Repeat the process for the FWHM and the biswidth. Copy and paste the julian dates in the columns before all three processed datasets, and the errors too (the
supplement to Dumusque et al. (2012) indicates errors for the FWHM and biswidth are 2.35 and 2 times the RV error, respectively; from experience, these seem like reasonable approximations). You should end up with these, decimal places notwithstanding:
That's all the external processing we need to do. Copy and paste those into a notepad/ equivalent document, individually:
Save these as .vels files. You should probably have a specific filename format for these - I use [star name]_HARPSCCF for the RVs, and [star name]_HARPSCCF_[FWHM/biswidth], though "HARPSCCF" is a spot redundant for the archive.
Copy and rename a .sys file from the "datafiles" systemic folder (this is important, the format is unique). Open it in notepad/equivalent and replace the requested .vels and the name of the system. You will also need a mass of the star; while you could take one from literature, I recommend using the
PARAM interface. Using the T
eff and Fe/H from
Sousa et al. (2008), the V from
Høg et al. (2000) and the parallax from
van Leeuwen (2007), the interface outputs a mass of 0.822 ± 0.012 M
☉ (also an age of 9.554 ± 1.782 Gyr).
Copy and adjust your new .sys file for the FWHM and the biswidth. Your data is now ready for systemic! Copy and paste all six of your files into your "datafiles" systemic folder, and then open systemic. If all has gone well, you should see these:
As you can see, the biswidth is fairly flat, though a moderate peak appears close to the predicted rotational period (37.6 ± 3.8 d;
Lovis et al. (2011)). The FWHM shows a trend (3.26 ± 0.30 m/s) that is similar to other stars, but shows no other distinct residual peak. The radial velocities show moderate excess scatter (1.50 m/s), which does not preclude any periodicities; while the periodogram shows some power, none are distinct, so more data is needed to test the presence of companions.
So, that's my ever-so-slightly rambly tutorial. If you can't get it to work, ask me and I'll probably be able to help.
Also to touch on some subjects while it's relevant:
- HARPS is not immune to outliers. If you see a RV/FWHM/bis value that is hundreds or more m/s discrepant to others, it is fine to disregard it.
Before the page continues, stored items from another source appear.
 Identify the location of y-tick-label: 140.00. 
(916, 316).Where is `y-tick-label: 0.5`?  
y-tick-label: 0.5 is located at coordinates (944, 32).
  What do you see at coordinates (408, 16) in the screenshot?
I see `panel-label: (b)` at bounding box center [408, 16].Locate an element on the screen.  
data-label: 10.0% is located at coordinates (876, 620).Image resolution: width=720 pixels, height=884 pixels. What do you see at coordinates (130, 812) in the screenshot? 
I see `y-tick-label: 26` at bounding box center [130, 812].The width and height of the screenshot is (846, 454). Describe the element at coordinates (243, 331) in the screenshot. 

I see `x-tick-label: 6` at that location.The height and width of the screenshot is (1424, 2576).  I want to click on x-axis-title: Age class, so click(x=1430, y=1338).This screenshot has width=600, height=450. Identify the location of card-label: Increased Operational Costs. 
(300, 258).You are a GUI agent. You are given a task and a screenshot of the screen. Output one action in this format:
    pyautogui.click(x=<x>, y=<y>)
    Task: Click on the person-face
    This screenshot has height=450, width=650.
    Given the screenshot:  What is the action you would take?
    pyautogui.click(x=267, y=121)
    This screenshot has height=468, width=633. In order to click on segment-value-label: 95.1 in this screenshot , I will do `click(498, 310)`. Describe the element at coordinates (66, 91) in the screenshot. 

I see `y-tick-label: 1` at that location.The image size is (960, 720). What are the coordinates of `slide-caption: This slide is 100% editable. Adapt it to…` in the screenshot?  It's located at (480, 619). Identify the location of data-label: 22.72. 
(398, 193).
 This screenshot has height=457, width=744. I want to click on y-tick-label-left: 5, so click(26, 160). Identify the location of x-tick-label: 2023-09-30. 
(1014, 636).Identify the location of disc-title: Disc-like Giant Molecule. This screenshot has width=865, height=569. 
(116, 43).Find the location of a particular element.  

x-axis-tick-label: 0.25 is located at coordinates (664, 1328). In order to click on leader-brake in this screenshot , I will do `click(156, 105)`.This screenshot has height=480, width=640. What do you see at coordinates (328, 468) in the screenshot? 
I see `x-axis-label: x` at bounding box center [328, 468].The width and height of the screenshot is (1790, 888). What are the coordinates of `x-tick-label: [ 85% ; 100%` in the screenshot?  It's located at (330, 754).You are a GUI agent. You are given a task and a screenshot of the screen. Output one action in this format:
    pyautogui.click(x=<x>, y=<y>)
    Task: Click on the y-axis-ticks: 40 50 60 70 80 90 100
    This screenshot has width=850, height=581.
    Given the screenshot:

- For certain stars, the HARPS team adopts an observing strategy designed for nightly bins in order to reduce the effect of short-period oscillations. While this does produce the desired effect, Tuomi et al. (2013) showed that this can suppress peaks in the periodogram. I find it valuable to create time series of both binned and unbinned data from the archive, the former for reduced rms and the latter for more useful information on the data.
- For solar-type stars, the FWHM consistently shows a positive trend over time, generally on the order of a few m/s/yr. I don't have a very complete sample yet, but they seem to correlate with Teff like so:
- This implies that the FWHM trend is highest at ~K0 and decreases linearly to ~F5, but also decreases below K0 and is not present for M (the very small errors on two of the lowest points is not exactly real). This relation is not without outliers, though, so be aware of that.
But yeah, Have fun with the archive!